Later I learned that when Captain Tom had reported for work that morning and heard that we were in the hole he had had a heart attack and had to be taken home. When he was able to work again the first thing he did was go over to the deputy and try to get us out. But the deputy had refused to listen to him. He went to the warden too, they said, but the warden wouldn’t interfere. I knew how Tom had felt, with that game coming up with the dining-room company. I had to laugh about it. Old Tom, he’d never change, I thought.
We had a Softball team up on 5-4 but it was more or less a joke. There were a few very good players but the rest were very bad. Those fags wouldn’t do anything but stand out there on the field with their hands on their hips and flirt with someone on the sidelines, while the balls rolled by them for extra base hits. They called them the “Bloomer Girls.”
But after Dido and I were transferred up there the guard started making plans to reorganize the team. He wanted to make me the captain but I refused. I had enough enemies as it was, without making any more. We consented to play, however.
Our first game was with 3-4. We beat them easily. But the fellows in the company had bet against their team as usual. When we won they tried to welch and there was a big fight out on the diamond. The riot squad came out and took the entire company to court.

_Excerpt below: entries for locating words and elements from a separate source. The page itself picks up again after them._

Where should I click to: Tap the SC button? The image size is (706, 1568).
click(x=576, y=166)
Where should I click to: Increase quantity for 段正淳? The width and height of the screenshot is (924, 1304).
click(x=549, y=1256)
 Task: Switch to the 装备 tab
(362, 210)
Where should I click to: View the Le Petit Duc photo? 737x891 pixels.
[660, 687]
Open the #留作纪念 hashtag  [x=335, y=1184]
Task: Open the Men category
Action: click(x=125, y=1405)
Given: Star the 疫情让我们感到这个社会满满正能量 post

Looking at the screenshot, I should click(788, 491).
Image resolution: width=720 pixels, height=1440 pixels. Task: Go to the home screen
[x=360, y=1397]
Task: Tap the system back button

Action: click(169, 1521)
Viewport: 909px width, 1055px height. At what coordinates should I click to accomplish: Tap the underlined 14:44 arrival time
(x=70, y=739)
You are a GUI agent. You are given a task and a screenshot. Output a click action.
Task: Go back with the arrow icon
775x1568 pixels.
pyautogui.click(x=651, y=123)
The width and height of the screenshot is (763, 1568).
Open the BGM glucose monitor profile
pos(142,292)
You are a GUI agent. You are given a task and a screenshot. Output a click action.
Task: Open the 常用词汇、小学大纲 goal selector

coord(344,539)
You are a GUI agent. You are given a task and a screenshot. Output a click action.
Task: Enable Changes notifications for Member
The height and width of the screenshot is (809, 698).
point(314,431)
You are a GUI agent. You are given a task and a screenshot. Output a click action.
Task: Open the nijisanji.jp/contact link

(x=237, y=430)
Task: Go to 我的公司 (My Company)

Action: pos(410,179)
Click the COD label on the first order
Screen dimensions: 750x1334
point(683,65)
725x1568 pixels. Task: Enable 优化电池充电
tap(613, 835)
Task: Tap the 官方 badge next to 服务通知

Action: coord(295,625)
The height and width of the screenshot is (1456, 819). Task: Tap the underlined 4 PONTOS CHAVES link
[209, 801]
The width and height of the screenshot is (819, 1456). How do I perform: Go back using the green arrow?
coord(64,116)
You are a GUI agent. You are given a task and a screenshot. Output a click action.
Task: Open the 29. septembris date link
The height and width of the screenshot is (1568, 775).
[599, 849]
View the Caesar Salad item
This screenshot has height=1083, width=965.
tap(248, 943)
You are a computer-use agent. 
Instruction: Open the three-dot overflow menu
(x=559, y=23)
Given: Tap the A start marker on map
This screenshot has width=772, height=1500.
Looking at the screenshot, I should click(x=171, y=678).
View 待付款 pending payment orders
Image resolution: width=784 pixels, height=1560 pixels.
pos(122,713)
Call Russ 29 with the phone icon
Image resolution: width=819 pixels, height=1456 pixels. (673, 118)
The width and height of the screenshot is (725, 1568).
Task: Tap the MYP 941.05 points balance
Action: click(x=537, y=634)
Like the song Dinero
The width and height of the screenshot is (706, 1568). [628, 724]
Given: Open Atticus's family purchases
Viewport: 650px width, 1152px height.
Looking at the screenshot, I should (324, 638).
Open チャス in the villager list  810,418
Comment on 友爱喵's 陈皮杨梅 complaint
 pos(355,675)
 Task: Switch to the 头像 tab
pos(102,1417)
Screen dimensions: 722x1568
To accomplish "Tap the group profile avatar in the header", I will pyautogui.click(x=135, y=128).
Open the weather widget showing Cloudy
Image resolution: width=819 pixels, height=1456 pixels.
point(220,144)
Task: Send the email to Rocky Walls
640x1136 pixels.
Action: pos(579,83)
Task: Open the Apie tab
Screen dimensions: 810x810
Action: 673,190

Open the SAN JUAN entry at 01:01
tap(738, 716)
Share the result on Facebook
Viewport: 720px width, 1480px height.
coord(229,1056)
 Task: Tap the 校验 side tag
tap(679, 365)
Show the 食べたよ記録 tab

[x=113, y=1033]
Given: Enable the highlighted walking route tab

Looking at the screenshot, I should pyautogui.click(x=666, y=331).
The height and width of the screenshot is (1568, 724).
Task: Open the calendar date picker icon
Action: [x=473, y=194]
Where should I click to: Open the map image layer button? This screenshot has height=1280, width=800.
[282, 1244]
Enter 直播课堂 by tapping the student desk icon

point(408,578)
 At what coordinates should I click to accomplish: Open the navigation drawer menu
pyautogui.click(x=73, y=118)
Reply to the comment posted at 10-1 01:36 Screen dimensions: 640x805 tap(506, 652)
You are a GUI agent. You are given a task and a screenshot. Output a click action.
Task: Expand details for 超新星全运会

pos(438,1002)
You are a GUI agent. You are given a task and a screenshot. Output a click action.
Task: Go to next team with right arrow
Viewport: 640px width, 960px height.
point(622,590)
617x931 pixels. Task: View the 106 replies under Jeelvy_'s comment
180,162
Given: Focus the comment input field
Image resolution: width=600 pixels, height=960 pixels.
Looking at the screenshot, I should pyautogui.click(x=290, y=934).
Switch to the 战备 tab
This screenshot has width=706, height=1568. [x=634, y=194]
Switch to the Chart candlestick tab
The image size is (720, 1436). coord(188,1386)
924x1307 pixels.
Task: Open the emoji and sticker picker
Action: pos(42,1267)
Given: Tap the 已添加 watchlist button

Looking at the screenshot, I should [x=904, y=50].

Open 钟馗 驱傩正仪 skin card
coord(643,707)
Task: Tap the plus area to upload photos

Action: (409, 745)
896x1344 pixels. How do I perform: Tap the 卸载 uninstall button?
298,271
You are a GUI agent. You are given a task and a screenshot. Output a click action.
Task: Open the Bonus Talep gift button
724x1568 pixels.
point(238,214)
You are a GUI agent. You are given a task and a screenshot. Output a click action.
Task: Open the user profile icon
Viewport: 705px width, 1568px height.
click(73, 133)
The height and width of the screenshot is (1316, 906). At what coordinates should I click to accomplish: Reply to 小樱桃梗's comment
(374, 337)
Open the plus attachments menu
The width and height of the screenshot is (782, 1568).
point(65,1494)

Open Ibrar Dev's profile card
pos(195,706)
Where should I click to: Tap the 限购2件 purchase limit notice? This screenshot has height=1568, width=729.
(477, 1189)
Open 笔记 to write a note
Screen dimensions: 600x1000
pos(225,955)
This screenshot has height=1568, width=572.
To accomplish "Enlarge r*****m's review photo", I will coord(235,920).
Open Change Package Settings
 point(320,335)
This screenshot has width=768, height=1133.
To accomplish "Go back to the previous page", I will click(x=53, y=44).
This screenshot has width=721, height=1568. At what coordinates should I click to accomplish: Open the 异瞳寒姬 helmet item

They didn’t put anyone in the hole but the deputy barred me from playing.
“I’ve already taken sixty days of your good-time, Monroe,” he said. “You ought to have enough, you ought to have enough.”
“I see,” I said. “A man can’t even play ball in this joint.”
“That’s enough,” he said. “That’s enough, that’s enough, that’s enough.”
The deputy didn’t like me and I didn’t like him. That was the way it stood.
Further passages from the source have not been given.